- TEXT SECTION
○ ○ ○ ○ ○

A comprehensive resource for integrating and displaying protein post-translational modifications
© Huang et al; licensee BioMed Central Ltd. 2009
Received: 18 November 2008
Accepted: 23 June 2009
Published: 23 June 2009
Protein Post-Translational Modification (PTM) plays an essential role in cellular control mechanisms that adjust protein physical and chemical properties, folding, conformation, stability and activity, thus also altering protein function.
dbPTM (version 1.0), which was developed previously, aimed on a comprehensive collection of protein post-translational modifications. In this update version (dbPTM2.0), we developed a PTM database towards an expert system of protein post-translational modifications. The database comprehensively collects experimental and predictive protein PTM sites. In addition, dbPTM2.0 was extended to a knowledge base comprising the modified sites, solvent accessibility of substrate, protein secondary and tertiary structures, protein domains, protein intrinsic disorder region, and protein variations. Moreover, this work compiles a benchmark to construct evaluation datasets for computational study to identifying PTM sites, such as phosphorylated sites, glycosylated sites, acetylated sites and methylated sites.
The current release not only provides the sequence-based information, but also annotates the structure-based information for protein post-translational modification. The interface is also designed to facilitate the access to the resource. This effective database is now freely accessible at http://dbPTM.mbc.nctu.edu.tw/.
Protein Post-Translational Modification (PTM) plays a critical role in cellular control mechanism, including phosphorylation for signal transduction, attachment of fatty acids for membrane anchoring and association, glycosylation for changing protein half-life, targeting substrates, and promoting cell-cell and cell-matrix interactions, and acetylation and methylation of histone for gene regulation . Several databases collecting information about protein modifications have been established through high-throughput mass spectrometry in proteomics. UniProtKB/Swiss-Prot  collects many protein modification information with annotation and structure. Phospho.ELM , PhosphoSite  and Phosphorylation Site Database  were developed for accumulating experimentally verified phosphorylation sites. PHOSIDA  integrates thousands of high-confidence in vivo phosphorylation sites identified by mass spectrometry-based proteomics in various species. Phospho 3D  is a database of 3D structures of phosphorylation sites, which stores information retrieved from the phospho.ELM database and is enriched with structural information and annotations at the residue level. O-GLYCBASE  is a database of glycoproteins, most of which include experimentally verified O-linked glycosylation sites. UbiProt  stores experimental ubiquitylated proteins and ubiquitylation sites, which are implicated in protein degradation through an intracellular ATP-dependent proteolytic system. Moreover, the RESID protein modification database is a comprehensive collection of annotations and structures for protein modifications and cross-links, including pre-, co-, and post-translational modifications .

○ ○ ○ ○ ○

- TASKS AND EXERCISES
[A] In the text on dbPTM2.0, which kinds of PTM sites are given as examples for the evaluation datasets? List each one.
[B] Return the passage of the dbPTM2.0 text starting at the words "dbPTM (version 1.0), which" and stopping after "and methylated sites.".
None of the items are needed here.

- INFORMATION SUPPLIED

○ ○ ○ ○ ○

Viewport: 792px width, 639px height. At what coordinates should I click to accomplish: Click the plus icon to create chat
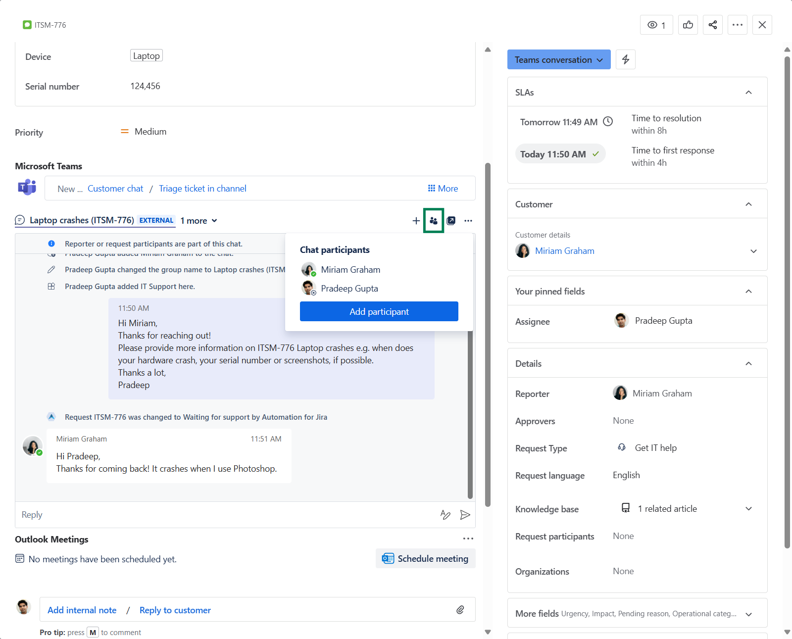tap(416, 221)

○ ○ ○ ○ ○

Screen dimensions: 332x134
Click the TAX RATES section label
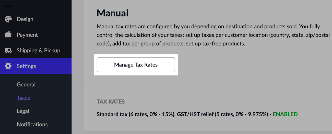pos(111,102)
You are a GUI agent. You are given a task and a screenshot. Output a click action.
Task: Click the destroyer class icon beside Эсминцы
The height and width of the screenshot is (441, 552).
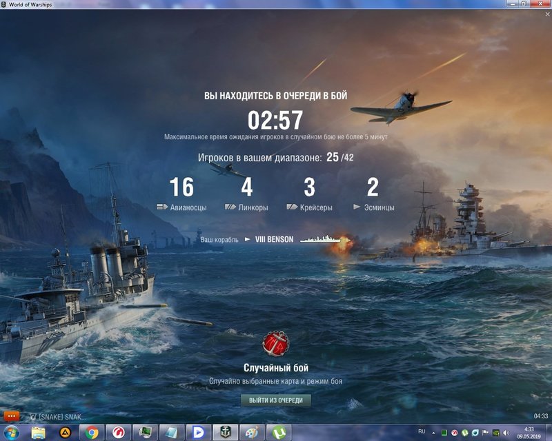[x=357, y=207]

○ ○ ○ ○ ○

- RESULTS BY TASK
[A]
- phosphorylated sites
- glycosylated sites
- acetylated sites
- methylated sites

[B]
dbPTM (version 1.0), which was developed previously, aimed on a comprehensive collection of protein post-translational modifications. In this update version (dbPTM2.0), we developed a PTM database towards an expert system of protein post-translational modifications. The database comprehensively collects experimental and predictive protein PTM sites. In addition, dbPTM2.0 was extended to a knowledge base comprising the modified sites, solvent accessibility of substrate, protein secondary and tertiary structures, protein domains, protein intrinsic disorder region, and protein variations. Moreover, this work compiles a benchmark to construct evaluation datasets for computational study to identifying PTM sites, such as phosphorylated sites, glycosylated sites, acetylated sites and methylated sites.